Dans certains cas, il faut faire plusieurs heures de route pour trouver une structure adaptée qui n’est pas saturée. Quelques départements comme la Haute-Saône sont très pauvres en centres dédiés à l’IVG, ce qui obstrue les chances de se faire avorter « à temps ». De plus, selon le recensement du Planning familial, 130 établissements de ce genre ont fermé leur porte en 15 ans. Si cette liberté d’avoir recours à l’IVG est désormais taillée dans la Constitution, paradoxalement, elle est enveloppée de contraintes. Elle demande toujours un effort personnel « anormal ».
Les hommes trans ne sont toujours pas mentionnés
Cette inscription de l’IVG dans la Constitution occulte également une frange de la population et s’adresse « uniquement » aux femmes cis. L’alinéa à l’article 34 l’affirme lui-même. « La loi détermine les conditions dans lesquelles s’exerce la liberté de la femme, qui lui est garantie, d’avoir recours à une interruption volontaire de grossesse ». De ce fait, les hommes trans et non binaires ne sont pas compris dedans, ce qui les marginalise un peu plus du système de santé.

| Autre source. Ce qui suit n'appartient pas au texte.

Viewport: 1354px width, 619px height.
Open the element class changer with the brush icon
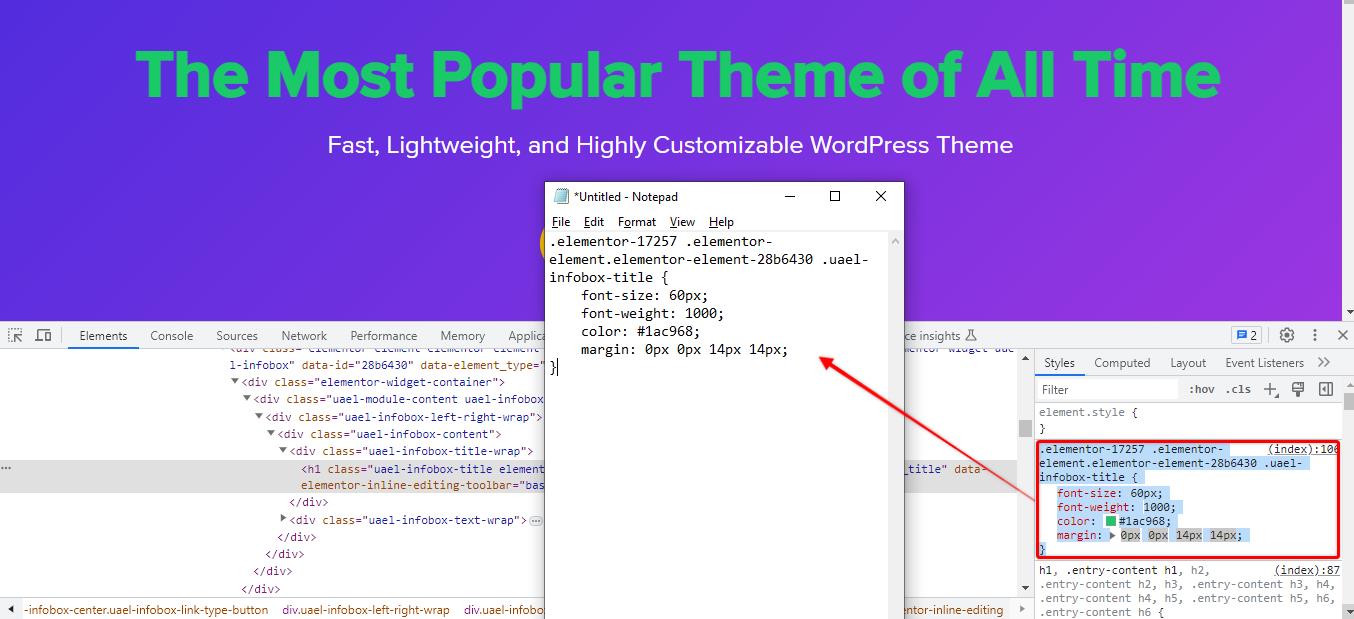point(1297,389)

Même si le Conseil d’État a tenu à rassurer ces « oubliés de l’IVG », les associations, elles sont un peu plus partagées. Elles craignent que cette promesse d’inclusivité ne soit pas respectée, voire bafouée. SOS homophobie et OUTrans ont d’ailleurs rédigé un communiqué à l’unisson pour appeler à « considérer » les minorités dans ce pacte social.

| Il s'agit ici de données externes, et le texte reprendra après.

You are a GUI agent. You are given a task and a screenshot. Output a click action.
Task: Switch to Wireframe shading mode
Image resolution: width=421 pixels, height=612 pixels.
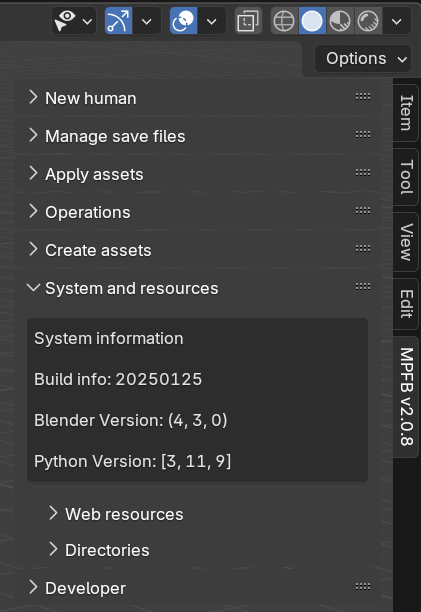(x=284, y=21)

« La liberté de recourir à l’IVG doit s’entendre comme étant garantie à ‘toute personne ayant débuté une grossesse, sans considération tenant à l’état civil’ », peut-on lire
Les hommes transgenres sont encore tristement « malmenés » dans les arbitrages juridiques. En 2022, les Sages du Conseil constitutionnel avaient d’ailleurs largement réfréné leur désir de parentalité en les excluant du droit à la PMA. Sans parler de la campagne du planning familial à l’effigie d’un « homme enceint ». Elle avait fait bondir la droite, désormais en nombre supérieur au Parlement.
La question de la clause de conscience demeure
Après l’entrée de l’IVG dans la Constitution, les débats s’animent autour de la clause de conscience, encore valable chez les médecins. Un autre chantier s’esquisse alors en filigrane. Sans surprise, c’est la gauche qui porte ce combat et plus particulièrement Manuel Bompard, le coordinateur des insoumis. Il souhaite revoir ce droit qui permet aux praticien.ne.s de refuser l’avortement, pour des « raisons professionnelles ou personnelles ». Finalement, cette réclamation va de pair avec l’inscription de l’IVG dans la Constitution. Ce n’est qu’une suite logique de ce gros chapitre juridique.
Avec la double clause de conscience en arrière-plan, l’IVG est encore fragile et altérée. Certes, cette liberté figure noir sur blanc dans la Constitution. Mais les professionnel.le.s de santé peuvent toujours dire « non » en dégainant l’excuse des valeurs morales. Ainsi, une personne qui veut se faire avorter peut essuyer un refus, justifié par la religion ou les convictions. C’est cette clause, contraire à l’impartialité et à la distance médicale, que les associations féministes et les insoumis veulent dissoudre. Comme l’exprime le Planning familial sur son site, elle « pèse sur l’IVG [en participant] à une ‘moralisation’ indue de l’avortement ».
Si cette inscription de l’IVG dans la Constitution est vitale face à la montée en puissance des partis conservateurs, tout reste à faire. « N’oubliez jamais qu’il suffira d’une crise politique, économique ou religieuse pour que les droits des femmes soient remis en question ». Un précieux rappel signé Simone de Beauvoir, qui est plus que jamais de rigueur.